**ABOUT THIS EXERCISE**
Once you have found the line with "Task: Click the Subscriptions" in the records below, retype it and every line after it to the end exactly, with no pictures and nothing more.
Content starts
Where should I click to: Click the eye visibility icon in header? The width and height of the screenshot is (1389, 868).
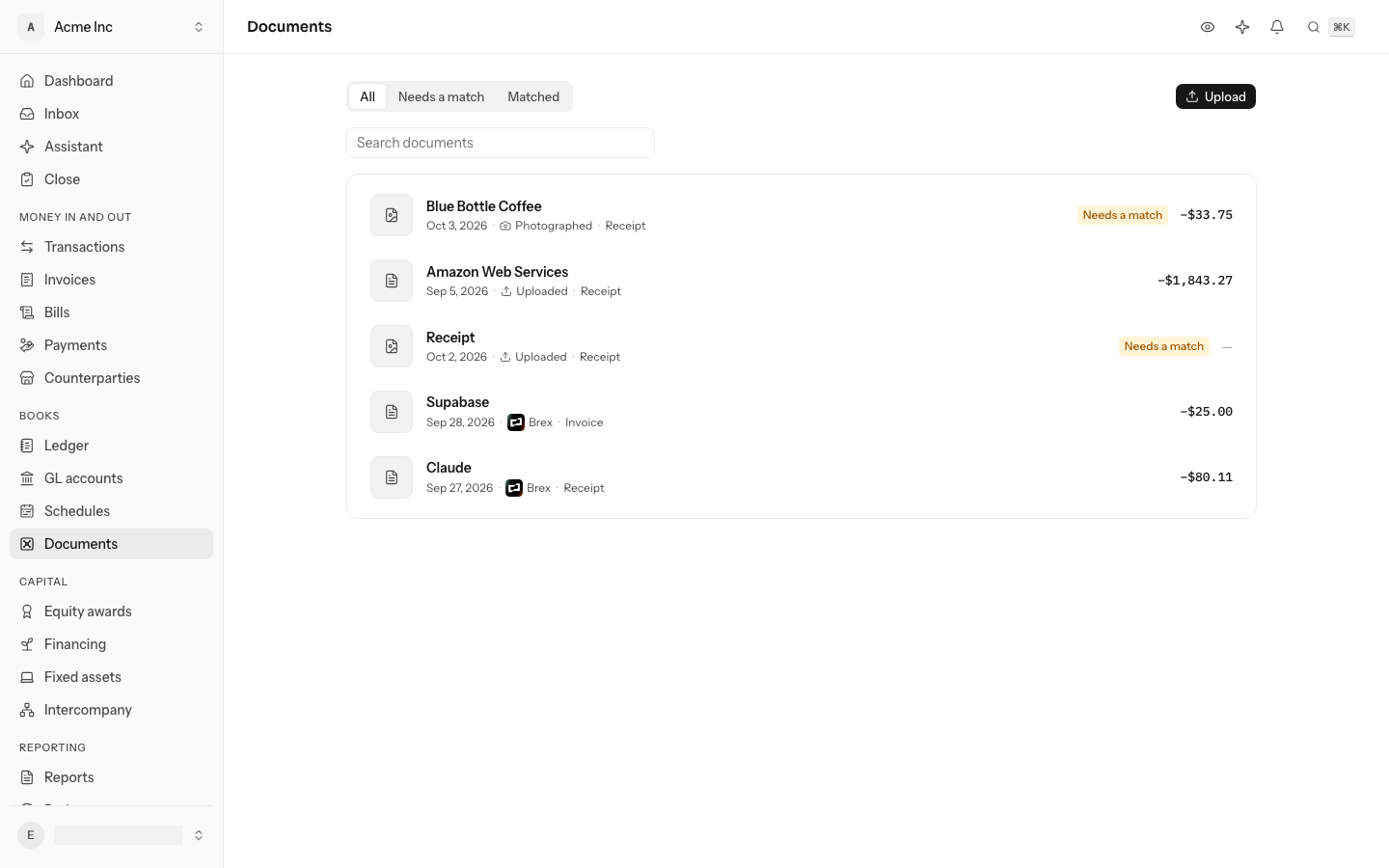[1208, 27]
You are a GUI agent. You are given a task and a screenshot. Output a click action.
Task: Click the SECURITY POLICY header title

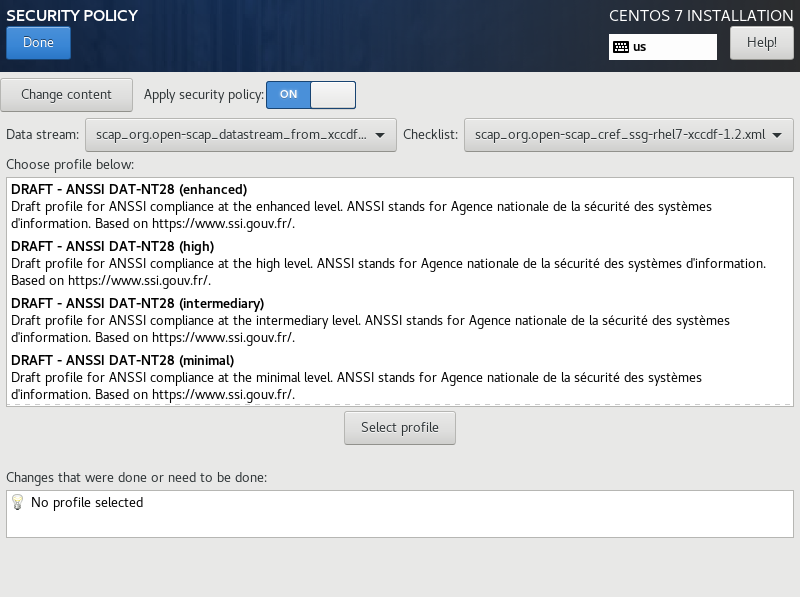click(72, 16)
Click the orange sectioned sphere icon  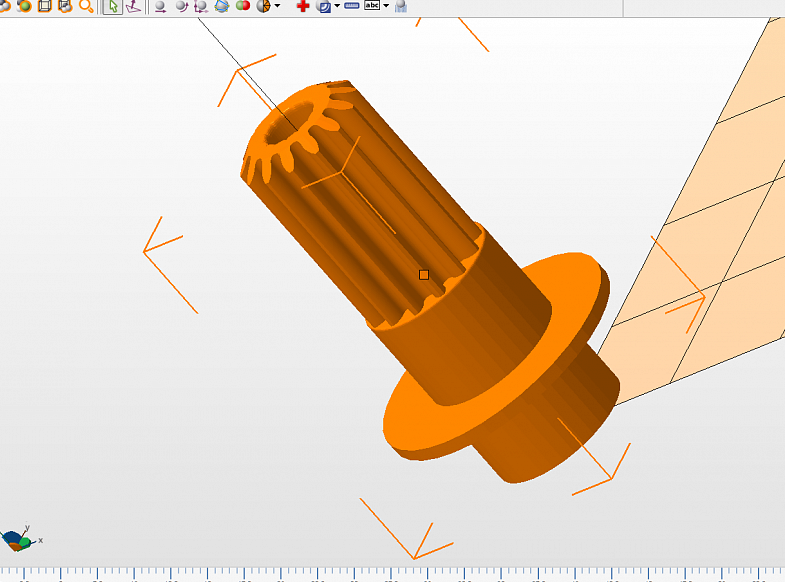tap(264, 6)
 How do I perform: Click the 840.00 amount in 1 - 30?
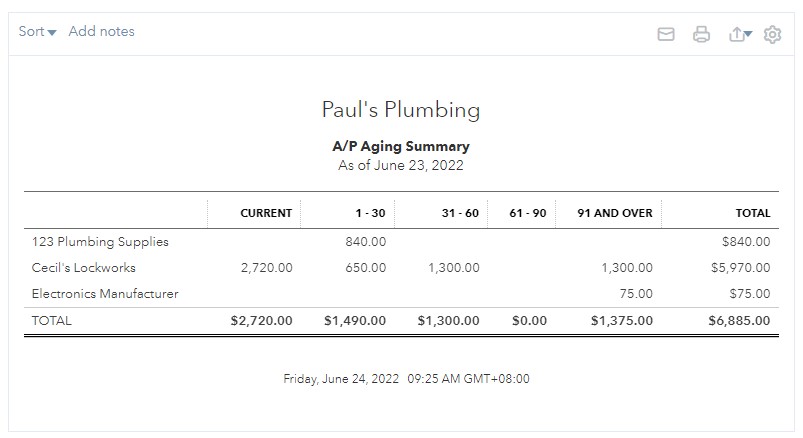click(366, 242)
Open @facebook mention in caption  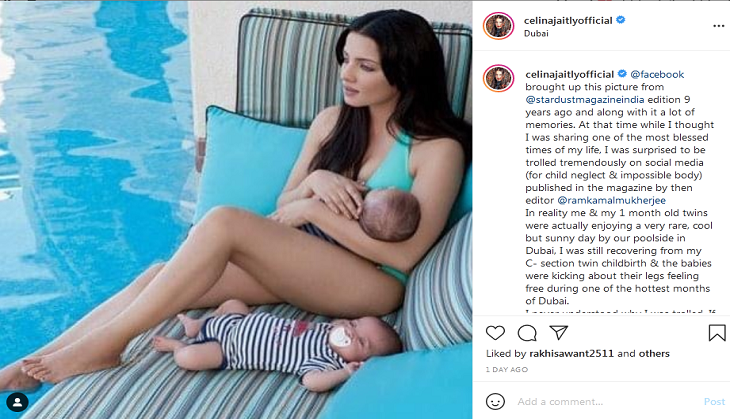(x=657, y=74)
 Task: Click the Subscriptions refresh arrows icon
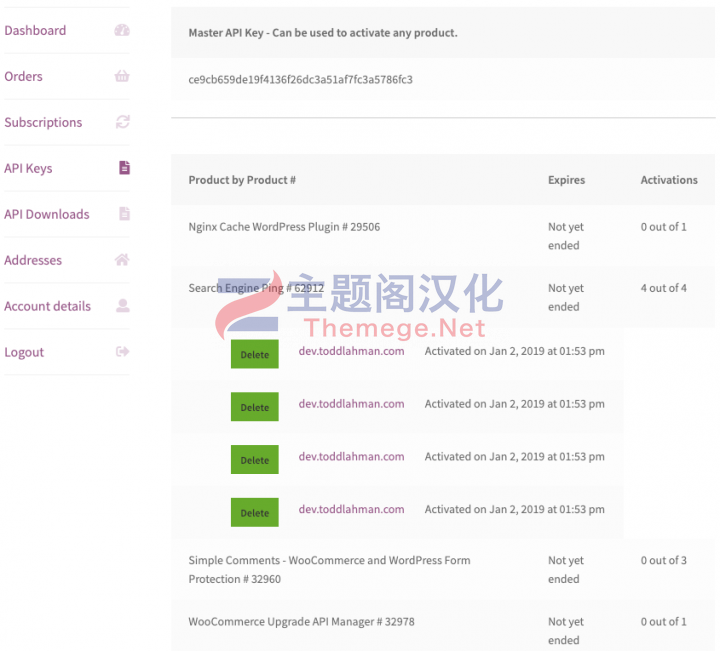click(x=123, y=122)
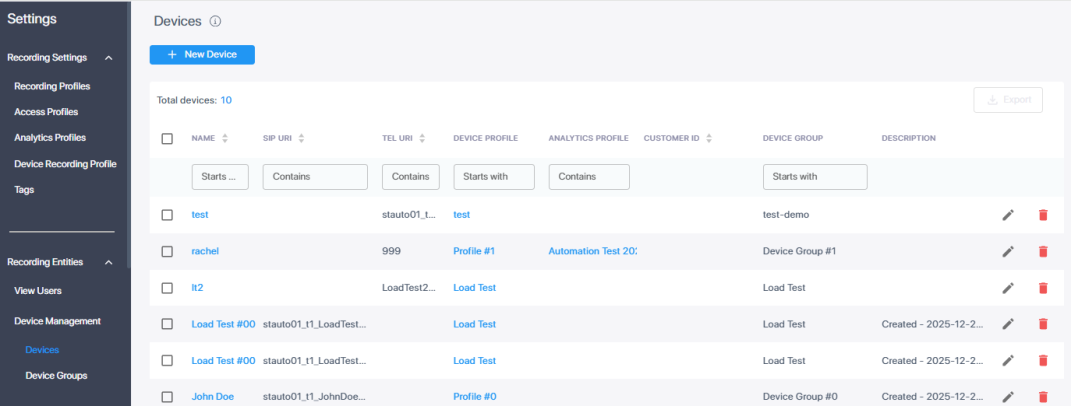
Content ends
**ANSWER TO THIS EXERCISE**
 Task: Click the Subscriptions refresh arrows icon
click(x=123, y=122)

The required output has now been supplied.